** Records for the task follows **

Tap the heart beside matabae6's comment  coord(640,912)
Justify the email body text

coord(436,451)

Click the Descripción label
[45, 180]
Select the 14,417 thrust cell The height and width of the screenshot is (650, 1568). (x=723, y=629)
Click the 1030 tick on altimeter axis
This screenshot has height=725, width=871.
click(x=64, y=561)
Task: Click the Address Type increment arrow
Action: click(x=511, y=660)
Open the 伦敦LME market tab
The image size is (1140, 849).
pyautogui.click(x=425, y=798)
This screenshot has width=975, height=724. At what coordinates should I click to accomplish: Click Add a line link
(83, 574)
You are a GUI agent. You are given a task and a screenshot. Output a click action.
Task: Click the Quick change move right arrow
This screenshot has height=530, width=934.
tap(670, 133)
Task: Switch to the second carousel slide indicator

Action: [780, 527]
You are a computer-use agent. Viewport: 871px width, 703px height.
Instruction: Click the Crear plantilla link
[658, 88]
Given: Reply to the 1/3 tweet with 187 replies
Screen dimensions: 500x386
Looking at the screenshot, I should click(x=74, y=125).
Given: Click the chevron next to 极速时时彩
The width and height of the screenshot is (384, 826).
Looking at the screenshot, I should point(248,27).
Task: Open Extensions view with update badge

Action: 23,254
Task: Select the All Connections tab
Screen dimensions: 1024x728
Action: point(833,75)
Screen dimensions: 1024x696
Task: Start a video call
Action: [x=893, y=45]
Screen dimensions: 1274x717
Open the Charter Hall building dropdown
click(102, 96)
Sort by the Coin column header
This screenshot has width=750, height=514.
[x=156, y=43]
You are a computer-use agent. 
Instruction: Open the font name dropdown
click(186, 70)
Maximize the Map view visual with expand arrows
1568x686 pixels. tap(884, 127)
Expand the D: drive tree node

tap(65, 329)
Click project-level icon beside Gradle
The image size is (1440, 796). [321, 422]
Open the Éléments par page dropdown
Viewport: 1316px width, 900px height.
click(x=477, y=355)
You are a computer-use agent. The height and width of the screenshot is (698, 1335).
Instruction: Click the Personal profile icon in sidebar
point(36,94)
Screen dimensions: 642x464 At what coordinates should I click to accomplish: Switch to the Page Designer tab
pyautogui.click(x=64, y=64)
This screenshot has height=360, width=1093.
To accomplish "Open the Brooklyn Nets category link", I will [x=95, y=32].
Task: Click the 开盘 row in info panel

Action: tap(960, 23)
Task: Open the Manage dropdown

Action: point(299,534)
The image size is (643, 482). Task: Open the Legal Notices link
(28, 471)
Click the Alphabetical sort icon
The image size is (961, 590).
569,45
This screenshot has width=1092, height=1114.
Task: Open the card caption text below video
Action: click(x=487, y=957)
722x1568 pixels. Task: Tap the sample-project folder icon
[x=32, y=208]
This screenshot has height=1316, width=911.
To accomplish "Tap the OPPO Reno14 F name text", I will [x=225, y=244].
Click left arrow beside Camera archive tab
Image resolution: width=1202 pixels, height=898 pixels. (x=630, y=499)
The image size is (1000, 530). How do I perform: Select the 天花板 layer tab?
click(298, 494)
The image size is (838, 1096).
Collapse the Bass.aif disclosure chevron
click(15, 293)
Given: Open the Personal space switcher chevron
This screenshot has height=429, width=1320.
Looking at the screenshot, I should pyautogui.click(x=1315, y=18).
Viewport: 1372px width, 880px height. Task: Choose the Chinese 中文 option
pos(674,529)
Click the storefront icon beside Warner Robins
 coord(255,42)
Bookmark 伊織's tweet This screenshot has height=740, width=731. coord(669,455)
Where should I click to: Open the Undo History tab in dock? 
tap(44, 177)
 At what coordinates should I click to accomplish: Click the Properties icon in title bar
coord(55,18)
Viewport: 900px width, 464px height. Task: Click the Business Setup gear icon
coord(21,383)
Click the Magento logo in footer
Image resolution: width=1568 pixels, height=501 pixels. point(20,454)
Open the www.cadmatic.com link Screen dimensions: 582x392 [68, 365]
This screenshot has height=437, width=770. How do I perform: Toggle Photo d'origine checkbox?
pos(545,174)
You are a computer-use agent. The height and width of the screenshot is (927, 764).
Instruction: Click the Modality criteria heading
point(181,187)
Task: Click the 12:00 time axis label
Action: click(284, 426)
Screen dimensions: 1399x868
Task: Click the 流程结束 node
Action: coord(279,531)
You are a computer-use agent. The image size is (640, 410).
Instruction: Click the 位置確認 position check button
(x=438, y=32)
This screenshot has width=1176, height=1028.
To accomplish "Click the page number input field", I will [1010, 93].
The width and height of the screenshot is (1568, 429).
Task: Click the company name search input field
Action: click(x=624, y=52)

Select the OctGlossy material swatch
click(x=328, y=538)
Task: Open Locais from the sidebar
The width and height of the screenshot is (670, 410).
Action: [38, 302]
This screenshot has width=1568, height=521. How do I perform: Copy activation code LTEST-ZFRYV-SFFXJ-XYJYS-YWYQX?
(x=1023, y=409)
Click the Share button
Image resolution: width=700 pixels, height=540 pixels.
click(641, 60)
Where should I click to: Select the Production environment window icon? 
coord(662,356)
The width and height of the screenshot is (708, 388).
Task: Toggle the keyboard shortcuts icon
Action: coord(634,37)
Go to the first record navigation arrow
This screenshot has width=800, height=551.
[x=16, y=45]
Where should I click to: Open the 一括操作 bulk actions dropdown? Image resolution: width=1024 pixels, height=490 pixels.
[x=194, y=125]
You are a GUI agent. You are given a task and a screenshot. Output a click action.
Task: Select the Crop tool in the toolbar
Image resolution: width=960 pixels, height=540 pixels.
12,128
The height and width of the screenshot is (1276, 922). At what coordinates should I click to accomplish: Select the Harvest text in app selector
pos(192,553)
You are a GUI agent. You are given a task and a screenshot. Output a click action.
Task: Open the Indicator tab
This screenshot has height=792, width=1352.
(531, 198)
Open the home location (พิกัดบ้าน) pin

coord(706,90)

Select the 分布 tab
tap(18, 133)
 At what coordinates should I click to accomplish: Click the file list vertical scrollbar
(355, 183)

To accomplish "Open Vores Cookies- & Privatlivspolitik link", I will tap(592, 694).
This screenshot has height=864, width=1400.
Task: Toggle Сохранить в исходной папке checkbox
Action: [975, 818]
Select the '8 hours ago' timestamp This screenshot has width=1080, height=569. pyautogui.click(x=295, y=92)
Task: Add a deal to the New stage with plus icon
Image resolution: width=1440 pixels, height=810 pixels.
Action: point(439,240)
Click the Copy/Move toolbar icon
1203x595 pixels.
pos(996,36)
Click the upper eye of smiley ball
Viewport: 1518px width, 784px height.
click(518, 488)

** End of Records for the task **

**Instructions to follow**
Set the records above down again. Match them exactly.

**Solution below**
Tap the heart beside matabae6's comment  coord(640,912)
Justify the email body text

coord(436,451)

Click the Descripción label
[45, 180]
Select the 14,417 thrust cell The height and width of the screenshot is (650, 1568). (x=723, y=629)
Click the 1030 tick on altimeter axis
This screenshot has height=725, width=871.
click(x=64, y=561)
Task: Click the Address Type increment arrow
Action: click(x=511, y=660)
Open the 伦敦LME market tab
The image size is (1140, 849).
pyautogui.click(x=425, y=798)
This screenshot has width=975, height=724. At what coordinates should I click to accomplish: Click Add a line link
(83, 574)
You are a GUI agent. You are given a task and a screenshot. Output a click action.
Task: Click the Quick change move right arrow
This screenshot has height=530, width=934.
tap(670, 133)
Task: Switch to the second carousel slide indicator

Action: [780, 527]
You are a computer-use agent. Viewport: 871px width, 703px height.
Instruction: Click the Crear plantilla link
[658, 88]
Given: Reply to the 1/3 tweet with 187 replies
Screen dimensions: 500x386
Looking at the screenshot, I should click(x=74, y=125).
Given: Click the chevron next to 极速时时彩
The width and height of the screenshot is (384, 826).
Looking at the screenshot, I should point(248,27).
Task: Open Extensions view with update badge

Action: 23,254
Task: Select the All Connections tab
Screen dimensions: 1024x728
Action: point(833,75)
Screen dimensions: 1024x696
Task: Start a video call
Action: [x=893, y=45]
Screen dimensions: 1274x717
Open the Charter Hall building dropdown
click(102, 96)
Sort by the Coin column header
This screenshot has width=750, height=514.
[x=156, y=43]
You are a computer-use agent. 
Instruction: Open the font name dropdown
click(186, 70)
Maximize the Map view visual with expand arrows
1568x686 pixels. tap(884, 127)
Expand the D: drive tree node

tap(65, 329)
Click project-level icon beside Gradle
The image size is (1440, 796). [321, 422]
Open the Éléments par page dropdown
Viewport: 1316px width, 900px height.
click(x=477, y=355)
You are a computer-use agent. The height and width of the screenshot is (698, 1335).
Instruction: Click the Personal profile icon in sidebar
point(36,94)
Screen dimensions: 642x464 At what coordinates should I click to accomplish: Switch to the Page Designer tab
pyautogui.click(x=64, y=64)
This screenshot has height=360, width=1093.
To accomplish "Open the Brooklyn Nets category link", I will [x=95, y=32].
Task: Click the 开盘 row in info panel

Action: tap(960, 23)
Task: Open the Manage dropdown

Action: point(299,534)
The image size is (643, 482). Task: Open the Legal Notices link
(28, 471)
Click the Alphabetical sort icon
The image size is (961, 590).
569,45
This screenshot has width=1092, height=1114.
Task: Open the card caption text below video
Action: click(x=487, y=957)
722x1568 pixels. Task: Tap the sample-project folder icon
[x=32, y=208]
This screenshot has height=1316, width=911.
To accomplish "Tap the OPPO Reno14 F name text", I will [x=225, y=244].
Click left arrow beside Camera archive tab
Image resolution: width=1202 pixels, height=898 pixels. (x=630, y=499)
The image size is (1000, 530). How do I perform: Select the 天花板 layer tab?
click(298, 494)
The image size is (838, 1096).
Collapse the Bass.aif disclosure chevron
click(15, 293)
Given: Open the Personal space switcher chevron
This screenshot has height=429, width=1320.
Looking at the screenshot, I should pyautogui.click(x=1315, y=18).
Viewport: 1372px width, 880px height. Task: Choose the Chinese 中文 option
pos(674,529)
Click the storefront icon beside Warner Robins
 coord(255,42)
Bookmark 伊織's tweet This screenshot has height=740, width=731. coord(669,455)
Where should I click to: Open the Undo History tab in dock? 
tap(44, 177)
 At what coordinates should I click to accomplish: Click the Properties icon in title bar
coord(55,18)
Viewport: 900px width, 464px height. Task: Click the Business Setup gear icon
coord(21,383)
Click the Magento logo in footer
Image resolution: width=1568 pixels, height=501 pixels. point(20,454)
Open the www.cadmatic.com link Screen dimensions: 582x392 [68, 365]
This screenshot has height=437, width=770. How do I perform: Toggle Photo d'origine checkbox?
pos(545,174)
You are a computer-use agent. The height and width of the screenshot is (927, 764).
Instruction: Click the Modality criteria heading
point(181,187)
Task: Click the 12:00 time axis label
Action: click(284, 426)
Screen dimensions: 1399x868
Task: Click the 流程结束 node
Action: coord(279,531)
You are a computer-use agent. The image size is (640, 410).
Instruction: Click the 位置確認 position check button
(x=438, y=32)
This screenshot has width=1176, height=1028.
To accomplish "Click the page number input field", I will [1010, 93].
The width and height of the screenshot is (1568, 429).
Task: Click the company name search input field
Action: click(x=624, y=52)

Select the OctGlossy material swatch
click(x=328, y=538)
Task: Open Locais from the sidebar
The width and height of the screenshot is (670, 410).
Action: [38, 302]
This screenshot has width=1568, height=521. How do I perform: Copy activation code LTEST-ZFRYV-SFFXJ-XYJYS-YWYQX?
(x=1023, y=409)
Click the Share button
Image resolution: width=700 pixels, height=540 pixels.
click(641, 60)
Where should I click to: Select the Production environment window icon? 
coord(662,356)
The width and height of the screenshot is (708, 388).
Task: Toggle the keyboard shortcuts icon
Action: coord(634,37)
Go to the first record navigation arrow
This screenshot has width=800, height=551.
[x=16, y=45]
Where should I click to: Open the 一括操作 bulk actions dropdown? Image resolution: width=1024 pixels, height=490 pixels.
[x=194, y=125]
You are a GUI agent. You are given a task and a screenshot. Output a click action.
Task: Select the Crop tool in the toolbar
Image resolution: width=960 pixels, height=540 pixels.
12,128
The height and width of the screenshot is (1276, 922). At what coordinates should I click to accomplish: Select the Harvest text in app selector
pos(192,553)
You are a GUI agent. You are given a task and a screenshot. Output a click action.
Task: Open the Indicator tab
This screenshot has height=792, width=1352.
(531, 198)
Open the home location (พิกัดบ้าน) pin

coord(706,90)

Select the 分布 tab
tap(18, 133)
 At what coordinates should I click to accomplish: Click the file list vertical scrollbar
(355, 183)

To accomplish "Open Vores Cookies- & Privatlivspolitik link", I will tap(592, 694).
This screenshot has height=864, width=1400.
Task: Toggle Сохранить в исходной папке checkbox
Action: [975, 818]
Select the '8 hours ago' timestamp This screenshot has width=1080, height=569. pyautogui.click(x=295, y=92)
Task: Add a deal to the New stage with plus icon
Image resolution: width=1440 pixels, height=810 pixels.
Action: point(439,240)
Click the Copy/Move toolbar icon
1203x595 pixels.
pos(996,36)
Click the upper eye of smiley ball
Viewport: 1518px width, 784px height.
click(518, 488)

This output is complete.